• Exercise details: The listing below is to be reproduced in full, exactly as given.
(Dataset excerpts begins)
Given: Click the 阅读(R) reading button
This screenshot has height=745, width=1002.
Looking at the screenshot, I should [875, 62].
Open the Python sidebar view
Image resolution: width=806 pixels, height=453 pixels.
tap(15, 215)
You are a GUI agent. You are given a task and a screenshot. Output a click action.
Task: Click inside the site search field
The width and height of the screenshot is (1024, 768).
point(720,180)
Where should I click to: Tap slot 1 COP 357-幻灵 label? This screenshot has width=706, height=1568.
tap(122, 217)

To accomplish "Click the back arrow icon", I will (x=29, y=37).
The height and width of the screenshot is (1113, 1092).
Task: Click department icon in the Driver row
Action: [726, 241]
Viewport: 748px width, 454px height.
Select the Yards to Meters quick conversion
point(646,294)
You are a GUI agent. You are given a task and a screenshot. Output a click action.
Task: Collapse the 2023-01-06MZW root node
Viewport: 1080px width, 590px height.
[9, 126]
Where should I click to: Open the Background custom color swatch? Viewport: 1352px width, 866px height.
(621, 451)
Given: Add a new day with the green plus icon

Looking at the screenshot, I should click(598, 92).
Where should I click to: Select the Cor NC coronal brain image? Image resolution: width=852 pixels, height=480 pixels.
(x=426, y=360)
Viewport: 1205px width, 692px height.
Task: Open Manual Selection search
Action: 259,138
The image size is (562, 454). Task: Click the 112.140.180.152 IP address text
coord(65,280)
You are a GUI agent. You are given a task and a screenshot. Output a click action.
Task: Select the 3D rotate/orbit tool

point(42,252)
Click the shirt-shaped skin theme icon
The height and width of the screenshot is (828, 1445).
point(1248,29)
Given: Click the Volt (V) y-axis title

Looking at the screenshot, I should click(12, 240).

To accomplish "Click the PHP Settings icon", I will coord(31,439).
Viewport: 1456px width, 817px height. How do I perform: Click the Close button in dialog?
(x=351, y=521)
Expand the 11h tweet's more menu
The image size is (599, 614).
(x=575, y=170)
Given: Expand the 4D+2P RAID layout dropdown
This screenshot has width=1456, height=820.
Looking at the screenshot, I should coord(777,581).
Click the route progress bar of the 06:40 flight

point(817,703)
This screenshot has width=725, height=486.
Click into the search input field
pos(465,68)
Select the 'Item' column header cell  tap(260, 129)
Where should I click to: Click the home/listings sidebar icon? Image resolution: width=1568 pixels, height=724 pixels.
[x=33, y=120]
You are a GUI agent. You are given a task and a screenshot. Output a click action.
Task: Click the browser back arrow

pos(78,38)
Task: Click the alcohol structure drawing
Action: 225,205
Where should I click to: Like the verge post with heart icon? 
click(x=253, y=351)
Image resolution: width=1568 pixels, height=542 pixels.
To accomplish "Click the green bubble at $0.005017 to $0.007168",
(Dataset excerpts ends)
• Output of the task:
Given: Click the 阅读(R) reading button
This screenshot has height=745, width=1002.
Looking at the screenshot, I should [875, 62].
Open the Python sidebar view
Image resolution: width=806 pixels, height=453 pixels.
tap(15, 215)
You are a GUI agent. You are given a task and a screenshot. Output a click action.
Task: Click inside the site search field
The width and height of the screenshot is (1024, 768).
point(720,180)
Where should I click to: Tap slot 1 COP 357-幻灵 label? This screenshot has width=706, height=1568.
tap(122, 217)

To accomplish "Click the back arrow icon", I will (x=29, y=37).
The height and width of the screenshot is (1113, 1092).
Task: Click department icon in the Driver row
Action: [726, 241]
Viewport: 748px width, 454px height.
Select the Yards to Meters quick conversion
point(646,294)
You are a GUI agent. You are given a task and a screenshot. Output a click action.
Task: Collapse the 2023-01-06MZW root node
Viewport: 1080px width, 590px height.
[9, 126]
Where should I click to: Open the Background custom color swatch? Viewport: 1352px width, 866px height.
(621, 451)
Given: Add a new day with the green plus icon

Looking at the screenshot, I should click(598, 92).
Where should I click to: Select the Cor NC coronal brain image? Image resolution: width=852 pixels, height=480 pixels.
(x=426, y=360)
Viewport: 1205px width, 692px height.
Task: Open Manual Selection search
Action: 259,138
The image size is (562, 454). Task: Click the 112.140.180.152 IP address text
coord(65,280)
You are a GUI agent. You are given a task and a screenshot. Output a click action.
Task: Select the 3D rotate/orbit tool

point(42,252)
Click the shirt-shaped skin theme icon
The height and width of the screenshot is (828, 1445).
point(1248,29)
Given: Click the Volt (V) y-axis title

Looking at the screenshot, I should click(12, 240).

To accomplish "Click the PHP Settings icon", I will coord(31,439).
Viewport: 1456px width, 817px height. How do I perform: Click the Close button in dialog?
(x=351, y=521)
Expand the 11h tweet's more menu
The image size is (599, 614).
(x=575, y=170)
Given: Expand the 4D+2P RAID layout dropdown
This screenshot has width=1456, height=820.
Looking at the screenshot, I should coord(777,581).
Click the route progress bar of the 06:40 flight

point(817,703)
This screenshot has width=725, height=486.
Click into the search input field
pos(465,68)
Select the 'Item' column header cell  tap(260, 129)
Where should I click to: Click the home/listings sidebar icon? Image resolution: width=1568 pixels, height=724 pixels.
[x=33, y=120]
You are a GUI agent. You are given a task and a screenshot. Output a click action.
Task: Click the browser back arrow

pos(78,38)
Task: Click the alcohol structure drawing
Action: 225,205
Where should I click to: Like the verge post with heart icon? 
click(x=253, y=351)
Image resolution: width=1568 pixels, height=542 pixels.
To accomplish "Click the green bubble at $0.005017 to $0.007168",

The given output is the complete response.